B
Bernard Chan
Hello all,
I have just started out experimenting the Unicode capabilities of Perl.
I am currently working on a Web development project involving both
output buffering with Perl's open() in-memory filehandles, and Unicode
handling. Separately they work fine, but I have spent a lot of time
integrating them onto one platform. Hopefully experts around here may
give me some insights as to what I have missed.
I have written a module IO::OutputBuffer which is expected to be used as
follows:
$buf_ctx = IO::OutputBuffer::start(\*STDOUT); # start in-memory buffer
# now STDOUT points to the in-memory buffer
print "blablabla"; # Everything goes to in-memory buffer
# Content verified; commit to real STDOUT
IO::OutputBuffer::flush($buf_ctx);
# Stop buffering
IO::OutputBuffer::end($buf_ctx);
# STDOUT reverted to original
Because stray output is likely to make Apache-CGI complain, I would like
to capture all the output, validate it and then eventually commit to the
actual output stream before the script exits (there is also a similar
facility for capturing STDERR to log file, but not shown).
Basically, as a next step, I would like to make use of PerlIO layers to
implement some encoding conversion for clients who do not support UTF-8.
Otherwise, I may need to use Text::Iconv but I guess if I can use PerlIO
I will keep using that.
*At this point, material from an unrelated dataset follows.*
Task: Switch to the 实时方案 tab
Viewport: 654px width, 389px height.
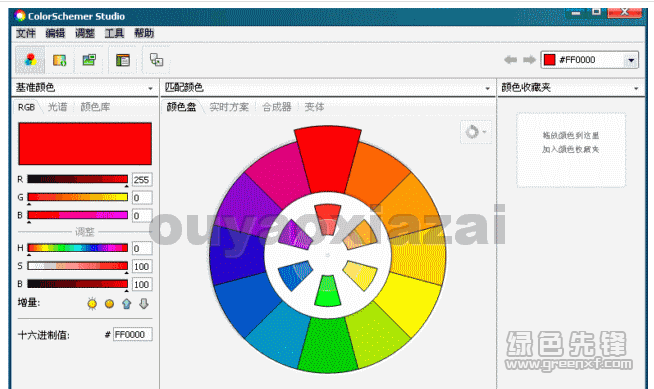Action: [229, 107]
For instance, if the user profile (or HTTP
request header) indicates he prefers Big5, I will do a UTF-8->Big5
conversion, for instance.
As a test, I added some code within the buffering perimeters performing
a test reading of a Chinese file with UTF-8 encoding. I would like to
output its content to the client side, performing a simulated conversion
to Big5 before returning.
I have minimized the process to a script as short as below:
================================================
#!/usr/bin/perl -w
binmode(STDOUT, ":encoding(big5)") or die "$!"; # Output encoding
BEGIN {
require "require.pl";
}
#use IO::OutputBuffer;
#$b_out = IO::OutputBuffer::start(\*STDOUT);
my ($io_sys, $BUF);
open $io_sys, ">&", \*STDOUT; close STDOUT;
open STDOUT, ">", \$BUF;
open FILE, "<:encoding(utf8)", "utf8_1.txt";
@lines = <FILE>;
close FILE;
print (join("<br>\n", @lines));
#IO::OutputBuffer::flush($b_out);
my $buffered_content = $BUF;
$BUF = '';
seek STDOUT, 0, 0;
print $io_sys $buffered_content;
====================================
However, I cannot get the file content to display in proper Big5.
Instead, I got apparently Unicode code points as follows:
Wide character in print at output_minimal.pl line 20.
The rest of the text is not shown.